4. 本文实验和性能： 作者使用Zou等人（2023）提出的通用和可转移攻击作为测试基准，考虑了对抗性机器学习文献中发现的三类防御的基线。这些基线包括通过困惑度过滤检测攻击、通过改述和重新分词移除攻击，以及对抗性训练。对于每种防御，作者探索了白盒攻击变体，并讨论了鲁棒性/性能权衡。实验结果表明，困惑度过滤和改述即使简单，也是有前景的，因为即使在白盒场景下，基于困惑度的检测系统也难以绕过，这使得攻击的有效性受到损害。此外，作者讨论了视觉领域的对抗性训练方法并不直接适用于LLMs，并尝试了自己的变体，表明这仍然是一个开放的问题。

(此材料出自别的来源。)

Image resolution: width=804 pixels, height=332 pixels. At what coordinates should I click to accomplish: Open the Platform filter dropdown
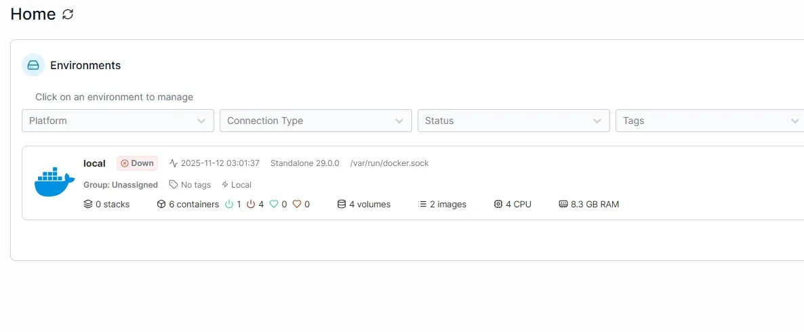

阅读总结报告： 本文深入研究了LLMs面临的对抗性攻击问题，并提出了一系列基线防御策略。作者通过实验评估了这些策略在不同设置下的有效性，并探讨了LLMs安全性与计算机视觉领域的不同之处。研究发现，尽管现有的文本优化器在对抗性攻击中存在弱点，但通过困惑度过滤和改述等策略，可以在一定程度上提高LLMs的安全性。然而，对抗性训练在LLMs领域的应用仍然面临挑战，需要进一步的研究来开发更强大的优化器或探索更有效的防御方法。本文为LLMs的安全性研究提供了宝贵的见解，并为未来的研究方向奠定了基础。